Collected data
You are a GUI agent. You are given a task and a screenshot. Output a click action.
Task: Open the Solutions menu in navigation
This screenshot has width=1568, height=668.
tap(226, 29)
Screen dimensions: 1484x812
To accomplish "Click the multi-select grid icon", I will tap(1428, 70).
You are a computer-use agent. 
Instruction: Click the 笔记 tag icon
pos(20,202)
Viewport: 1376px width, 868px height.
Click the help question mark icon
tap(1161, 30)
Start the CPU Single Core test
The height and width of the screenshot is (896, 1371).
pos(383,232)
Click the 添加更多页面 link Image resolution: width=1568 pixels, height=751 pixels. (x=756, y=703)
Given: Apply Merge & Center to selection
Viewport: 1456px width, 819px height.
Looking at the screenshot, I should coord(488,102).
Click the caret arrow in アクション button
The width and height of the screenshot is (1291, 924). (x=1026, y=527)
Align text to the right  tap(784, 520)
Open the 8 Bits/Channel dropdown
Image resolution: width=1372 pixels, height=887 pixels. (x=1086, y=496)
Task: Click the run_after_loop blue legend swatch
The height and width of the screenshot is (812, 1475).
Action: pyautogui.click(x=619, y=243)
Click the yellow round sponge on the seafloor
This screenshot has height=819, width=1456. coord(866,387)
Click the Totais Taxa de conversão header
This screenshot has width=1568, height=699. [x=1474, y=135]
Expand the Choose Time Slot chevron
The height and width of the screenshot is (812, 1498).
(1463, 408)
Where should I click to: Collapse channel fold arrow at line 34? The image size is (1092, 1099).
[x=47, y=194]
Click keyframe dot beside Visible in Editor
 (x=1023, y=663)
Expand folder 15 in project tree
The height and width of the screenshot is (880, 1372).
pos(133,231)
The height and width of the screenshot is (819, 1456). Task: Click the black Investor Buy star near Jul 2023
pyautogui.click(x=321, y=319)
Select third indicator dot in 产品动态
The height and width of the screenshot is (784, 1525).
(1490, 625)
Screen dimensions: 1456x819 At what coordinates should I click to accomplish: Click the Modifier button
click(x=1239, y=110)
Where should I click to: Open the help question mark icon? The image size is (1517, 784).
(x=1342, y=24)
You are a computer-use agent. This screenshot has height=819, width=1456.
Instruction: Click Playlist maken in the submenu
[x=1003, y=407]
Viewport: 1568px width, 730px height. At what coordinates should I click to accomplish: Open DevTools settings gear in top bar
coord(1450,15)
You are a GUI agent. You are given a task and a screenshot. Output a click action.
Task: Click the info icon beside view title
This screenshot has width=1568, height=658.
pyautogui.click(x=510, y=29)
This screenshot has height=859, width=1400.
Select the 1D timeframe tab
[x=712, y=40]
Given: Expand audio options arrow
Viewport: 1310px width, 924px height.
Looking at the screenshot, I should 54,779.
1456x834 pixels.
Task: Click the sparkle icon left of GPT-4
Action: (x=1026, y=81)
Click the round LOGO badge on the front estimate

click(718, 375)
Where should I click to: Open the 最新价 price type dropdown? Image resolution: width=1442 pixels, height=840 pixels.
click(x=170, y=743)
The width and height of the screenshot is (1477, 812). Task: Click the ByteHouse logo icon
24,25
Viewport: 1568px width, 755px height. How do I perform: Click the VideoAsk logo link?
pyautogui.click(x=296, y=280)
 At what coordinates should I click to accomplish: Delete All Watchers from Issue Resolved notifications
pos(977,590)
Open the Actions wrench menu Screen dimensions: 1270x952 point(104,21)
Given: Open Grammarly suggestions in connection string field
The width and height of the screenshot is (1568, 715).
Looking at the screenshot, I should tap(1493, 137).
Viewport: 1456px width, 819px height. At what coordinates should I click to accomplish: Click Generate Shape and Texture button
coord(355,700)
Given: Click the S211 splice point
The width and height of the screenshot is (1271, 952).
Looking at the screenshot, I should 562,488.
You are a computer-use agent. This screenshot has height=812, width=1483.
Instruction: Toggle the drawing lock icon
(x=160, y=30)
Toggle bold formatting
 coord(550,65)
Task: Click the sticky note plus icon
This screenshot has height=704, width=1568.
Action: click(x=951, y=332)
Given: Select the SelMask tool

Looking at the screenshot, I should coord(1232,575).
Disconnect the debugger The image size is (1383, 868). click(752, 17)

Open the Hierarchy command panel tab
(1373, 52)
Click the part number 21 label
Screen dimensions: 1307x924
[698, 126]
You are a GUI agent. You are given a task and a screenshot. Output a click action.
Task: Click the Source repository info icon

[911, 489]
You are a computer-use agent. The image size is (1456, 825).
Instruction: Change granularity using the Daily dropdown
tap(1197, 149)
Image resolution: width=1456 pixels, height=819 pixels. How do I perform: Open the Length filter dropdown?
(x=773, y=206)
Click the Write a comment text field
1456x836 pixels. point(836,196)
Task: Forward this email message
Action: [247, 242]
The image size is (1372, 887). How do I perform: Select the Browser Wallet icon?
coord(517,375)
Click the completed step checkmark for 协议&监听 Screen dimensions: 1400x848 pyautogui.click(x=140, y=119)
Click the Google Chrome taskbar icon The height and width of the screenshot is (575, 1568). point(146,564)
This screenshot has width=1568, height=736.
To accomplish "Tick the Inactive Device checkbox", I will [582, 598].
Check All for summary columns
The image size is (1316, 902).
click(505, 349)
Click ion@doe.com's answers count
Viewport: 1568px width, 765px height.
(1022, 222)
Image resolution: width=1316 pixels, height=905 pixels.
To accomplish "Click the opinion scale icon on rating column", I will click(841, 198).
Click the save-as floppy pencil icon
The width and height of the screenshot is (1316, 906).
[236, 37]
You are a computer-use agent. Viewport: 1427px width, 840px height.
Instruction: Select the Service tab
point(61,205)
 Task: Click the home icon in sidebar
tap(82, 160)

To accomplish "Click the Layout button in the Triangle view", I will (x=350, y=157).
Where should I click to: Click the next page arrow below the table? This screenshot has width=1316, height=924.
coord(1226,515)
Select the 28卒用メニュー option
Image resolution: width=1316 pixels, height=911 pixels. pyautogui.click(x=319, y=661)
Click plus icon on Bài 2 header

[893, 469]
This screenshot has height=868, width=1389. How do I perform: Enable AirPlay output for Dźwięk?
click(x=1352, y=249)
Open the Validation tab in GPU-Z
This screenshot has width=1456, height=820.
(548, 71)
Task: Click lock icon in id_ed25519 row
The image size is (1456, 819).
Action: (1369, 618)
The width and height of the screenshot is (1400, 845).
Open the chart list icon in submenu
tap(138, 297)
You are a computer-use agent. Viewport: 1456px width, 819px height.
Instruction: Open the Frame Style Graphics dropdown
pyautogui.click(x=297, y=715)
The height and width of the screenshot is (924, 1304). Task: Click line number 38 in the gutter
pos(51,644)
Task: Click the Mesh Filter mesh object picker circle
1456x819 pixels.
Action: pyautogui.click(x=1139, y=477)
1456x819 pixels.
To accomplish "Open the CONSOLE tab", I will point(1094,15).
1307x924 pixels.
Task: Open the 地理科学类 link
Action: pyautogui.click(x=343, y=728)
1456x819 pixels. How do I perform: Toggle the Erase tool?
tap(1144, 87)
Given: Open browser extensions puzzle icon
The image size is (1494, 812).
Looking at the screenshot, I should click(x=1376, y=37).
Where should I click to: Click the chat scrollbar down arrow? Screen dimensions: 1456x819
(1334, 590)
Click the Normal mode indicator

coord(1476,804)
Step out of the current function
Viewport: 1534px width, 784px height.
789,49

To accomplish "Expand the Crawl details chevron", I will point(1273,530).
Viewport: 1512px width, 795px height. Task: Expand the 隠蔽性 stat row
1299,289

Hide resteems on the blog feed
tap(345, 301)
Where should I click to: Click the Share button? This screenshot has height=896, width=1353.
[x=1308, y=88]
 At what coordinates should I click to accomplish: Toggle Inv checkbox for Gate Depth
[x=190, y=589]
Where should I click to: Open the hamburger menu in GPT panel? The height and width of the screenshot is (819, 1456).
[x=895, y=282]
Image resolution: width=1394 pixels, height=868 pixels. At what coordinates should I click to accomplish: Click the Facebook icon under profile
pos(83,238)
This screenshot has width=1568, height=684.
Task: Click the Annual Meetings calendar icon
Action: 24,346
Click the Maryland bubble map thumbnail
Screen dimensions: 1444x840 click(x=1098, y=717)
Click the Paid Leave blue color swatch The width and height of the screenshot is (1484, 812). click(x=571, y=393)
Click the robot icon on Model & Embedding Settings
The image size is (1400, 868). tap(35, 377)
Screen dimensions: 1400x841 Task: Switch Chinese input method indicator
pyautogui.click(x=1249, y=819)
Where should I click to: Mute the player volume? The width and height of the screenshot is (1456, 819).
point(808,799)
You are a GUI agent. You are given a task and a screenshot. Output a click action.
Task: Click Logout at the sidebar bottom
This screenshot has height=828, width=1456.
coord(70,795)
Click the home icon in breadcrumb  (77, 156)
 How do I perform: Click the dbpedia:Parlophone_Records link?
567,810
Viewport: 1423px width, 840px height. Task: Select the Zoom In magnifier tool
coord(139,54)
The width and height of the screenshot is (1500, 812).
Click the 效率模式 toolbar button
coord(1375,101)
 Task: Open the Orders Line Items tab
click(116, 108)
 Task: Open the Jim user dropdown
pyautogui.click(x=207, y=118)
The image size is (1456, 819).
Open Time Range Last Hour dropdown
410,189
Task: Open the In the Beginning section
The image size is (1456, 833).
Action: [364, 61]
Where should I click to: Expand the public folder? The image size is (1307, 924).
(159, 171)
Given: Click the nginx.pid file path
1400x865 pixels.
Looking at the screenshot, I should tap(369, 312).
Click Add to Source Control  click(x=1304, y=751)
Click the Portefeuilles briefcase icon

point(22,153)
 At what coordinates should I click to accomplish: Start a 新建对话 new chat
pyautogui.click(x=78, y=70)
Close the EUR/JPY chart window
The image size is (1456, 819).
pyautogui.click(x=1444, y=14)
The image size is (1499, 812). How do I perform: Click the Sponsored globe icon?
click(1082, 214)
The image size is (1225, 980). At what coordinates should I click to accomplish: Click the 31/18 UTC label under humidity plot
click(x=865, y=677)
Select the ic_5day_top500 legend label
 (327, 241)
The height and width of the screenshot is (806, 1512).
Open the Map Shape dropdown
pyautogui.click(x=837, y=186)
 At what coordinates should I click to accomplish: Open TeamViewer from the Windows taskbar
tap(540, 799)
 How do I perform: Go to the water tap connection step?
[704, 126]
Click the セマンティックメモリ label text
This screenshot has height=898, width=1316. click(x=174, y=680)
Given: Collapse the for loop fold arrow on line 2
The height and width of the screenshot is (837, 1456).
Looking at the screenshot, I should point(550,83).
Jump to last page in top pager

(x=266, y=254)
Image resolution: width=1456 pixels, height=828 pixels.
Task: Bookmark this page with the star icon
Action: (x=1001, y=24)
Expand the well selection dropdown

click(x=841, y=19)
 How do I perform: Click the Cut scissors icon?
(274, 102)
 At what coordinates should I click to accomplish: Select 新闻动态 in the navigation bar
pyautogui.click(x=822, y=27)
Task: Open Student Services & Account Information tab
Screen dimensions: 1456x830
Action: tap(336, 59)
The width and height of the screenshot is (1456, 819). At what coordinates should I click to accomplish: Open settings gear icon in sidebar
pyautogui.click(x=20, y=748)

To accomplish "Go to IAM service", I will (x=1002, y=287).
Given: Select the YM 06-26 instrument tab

• Problem description
Copy the entries above exactly, but only from the line holding "Task: Click the Source repository info icon" through the line holding "Click the completed", both included.

• Task response
Task: Click the Source repository info icon

[911, 489]
You are a computer-use agent. The image size is (1456, 825).
Instruction: Change granularity using the Daily dropdown
tap(1197, 149)
Image resolution: width=1456 pixels, height=819 pixels. How do I perform: Open the Length filter dropdown?
(x=773, y=206)
Click the Write a comment text field
1456x836 pixels. point(836,196)
Task: Forward this email message
Action: [247, 242]
The image size is (1372, 887). How do I perform: Select the Browser Wallet icon?
coord(517,375)
Click the completed step checkmark for 协议&监听 Screen dimensions: 1400x848 pyautogui.click(x=140, y=119)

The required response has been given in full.